Once your capital is invested it is cannot be retrieved even if you were to die soon after retirement. Therefore you may want to consider having your payments guaranteed for a period of time, generally 5 or 10 years. Although this can provide an income to any dependants, it should not be considered a substitute to that of a dependant’s income which gives greater security. If you have chosen a plan which doesn't pay out on your death, the income payments will stop when you die. No payments will be made to your dependants even if you die shortly after the plan is set up.
Should I include my spouse?
You may want to see that your loved ones receive an income in the event of your premature death. This can be built into the contract at the outset and often the dependant’s income is set at 100%, 2/3rds or a half of the income received by you. This will ensure that your loved ones can continue to enjoy the lifestyle that they are accustomed to. The inclusion of this benefit though can have a significant impact on your initial and continuing income.

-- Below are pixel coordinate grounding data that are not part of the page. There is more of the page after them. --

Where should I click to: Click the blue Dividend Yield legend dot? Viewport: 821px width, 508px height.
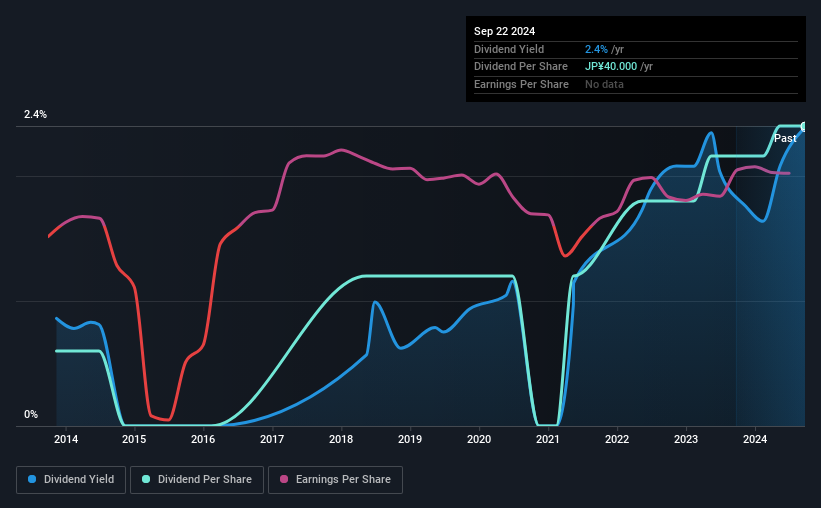click(x=32, y=479)
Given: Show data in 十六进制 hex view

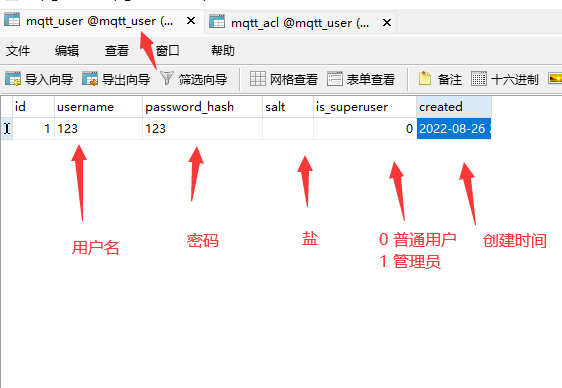Looking at the screenshot, I should tap(505, 79).
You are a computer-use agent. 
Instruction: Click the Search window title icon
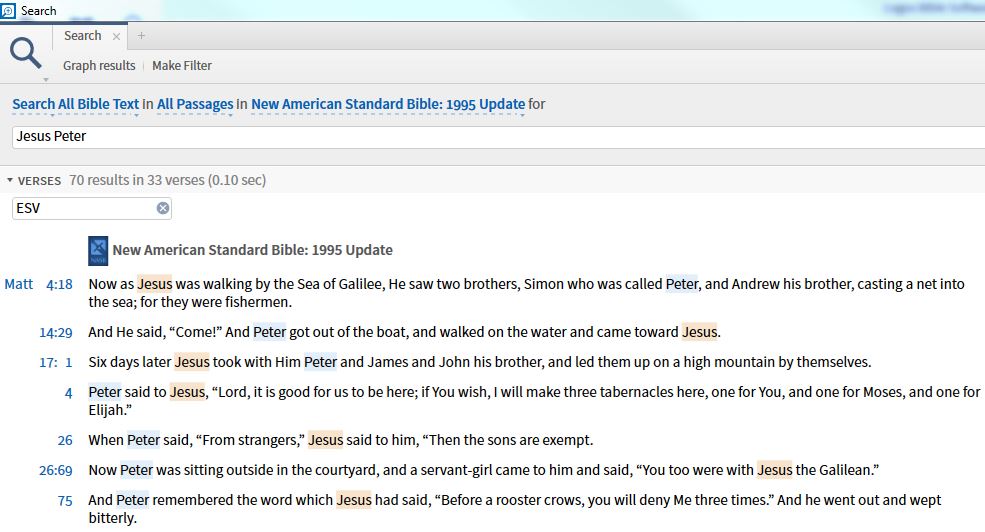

If you have chosen a plan which doesn't pay out on your death, the income payments will stop when you die. No payments will be made to your dependants even if you die shortly after the plan is set up.
Should I include escalation?
Escalation of your income is a way to protect the buying power of your pension whilst it’s in payment. Without it the impact of inflation will have a significant detrimental effect on you maintaining your lifestyle. Including this option will have the effect of reducing your initial income to allow for its increase during the following years. Escalation can be by a fixed amount or linked to Retail Price Index and you must decide at the outset of the contract.
What is the effect of the frequency of payment?
Payment of the annuity in most cases is paid monthly in arrears to emulate the income you have received during your working life. The frequency of payment though can have an effect on the level of income you receive, for example annually in arrears will give you the highest income, whereas the opposite will apply for annually in advance. The inclusion of “Proportion” benefit and “Overlap” will also have an effect on the income you will get.
Are you aware of Investment Scams?
Investments scams are desgined to look like genuine investments. You should be extra vigilant with the money you are taking from your pension pot as fraudsters may be trying to access your money. Make sure you are dealing with a reputable firm and protected by the Financial Services Compensation Scheme.
Are there any penalties for taking money from your existing pension pot?
You should consider if there are other routes which mean you dont need to pay fees or penalties.
Does your existing pension plan have any valuable benefits or guarantees?
You may lose benefits when you access your pension pot. Please make sure you understand the benefits of any features you are ceasing.
Flexibility to withdraw lump sums from my pension
When your annuity has started you will not be able to cash it in or dip into it to withdraw lump sums. If you want the flexibility to access your pension pot in this way then an annuity will not be right for you.
I receive means tested state benefit will this be affected?
If you are claiming Means tested benefit you should check how this might affect you before you instruct to take money from your pension pot. Your benefits may be reduced or stopped if you have assets or income above a certain level.
Means tested benefits include, council tax deductions, income support, Universal Credit, housing benefit, income-based jobseeker's allowance and any benefit that pays for long term care.
I have outstanding Debt, will my pension pot be avaliable to creditors?
Once you have released money from your pension pot it may be avaliable to your creditors in the event you fail to keep up your payments with them.